Toxic smoke billowed on Friday from a lake in India’s technology capital Bangalore after the polluted water caught fire, with residents lamenting authorities’ alleged inaction over the blighted environment.
The fire erupted late Thursday after a nearby pile of burning trash apparently caused chemical effluents on Bellandur lake to burst into flames. TV footage showed thick grey plumes of smoke envelope the lake area situated in the heart of the city, home to nearly 11 million people.
Local media said it was the third time in less than a year the lake had caught fire. “We have complained to the authorities so many times but they don’t seem to pay any heed. It kills me to see my city dying like this,” a nearby resident told local television.

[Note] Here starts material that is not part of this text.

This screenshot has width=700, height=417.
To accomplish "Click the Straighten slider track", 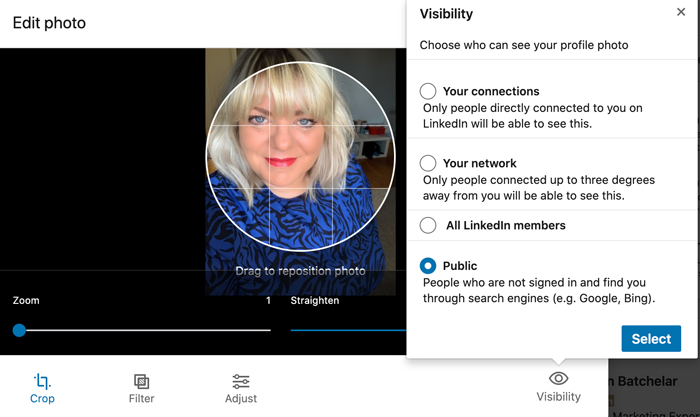I will tap(347, 329).
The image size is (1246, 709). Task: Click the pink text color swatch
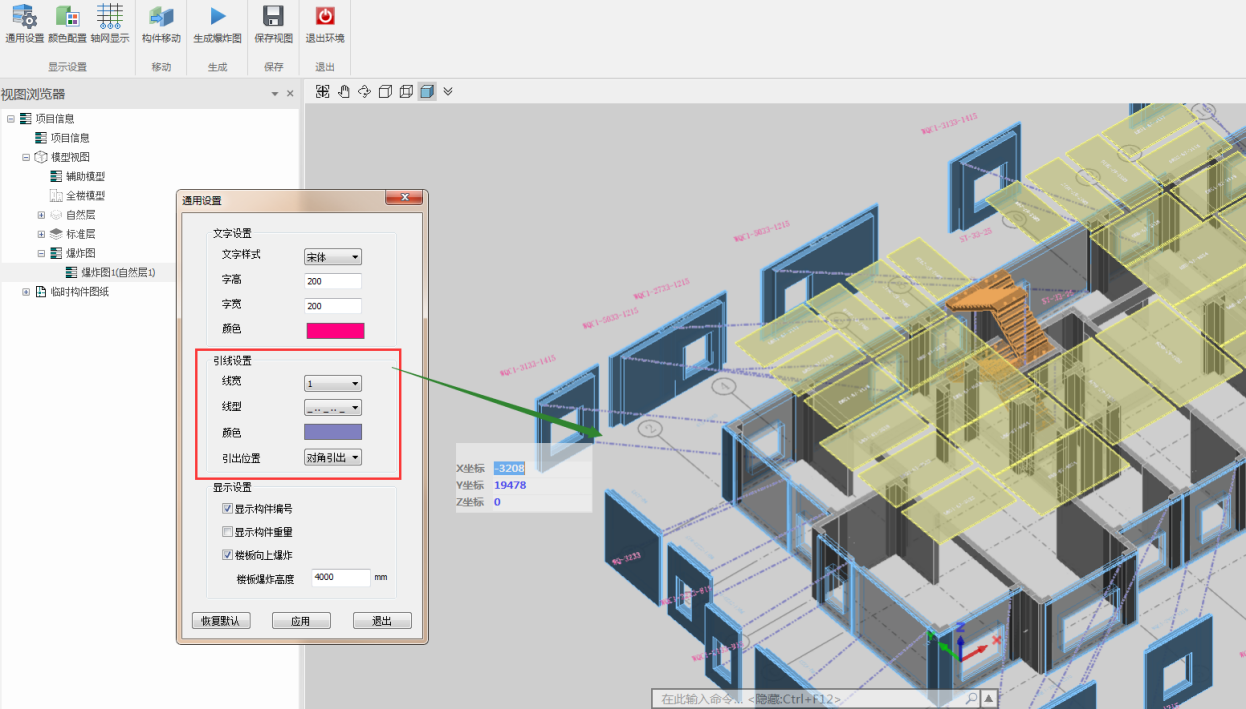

Social media users poured their outrage at the authorities for turning a blind eye to the issue. “You can say hell is here when water starts burning,” wrote Madhusudan S, a software developer. “If we don’t manage our garbage #bellandurlake incident will happen across cities in India,” warned Bahar Dutt, a conservationist.
A local administrative official said an investigation has been ordered into the latest fire incident. “The Fire Department suspects that the fire may have been set off by someone setting fire to dry grass or chemicals inside the lake,” a spokesman was quoted as saying by the Hindu newspaper on Friday. “A lot of garbage and construction debris is dumped on the lake bed.”
Bangalore, once hailed as the Garden City, has been paying a heavy price for its success as an I.T. hub with its infrastructure and waste collection services struggling to keep up with decades of unchecked growth. Some 3,500 tons of rubbish is generated in the city every day with a government task force stating the city had become “a land of a thousand sewage tanks.”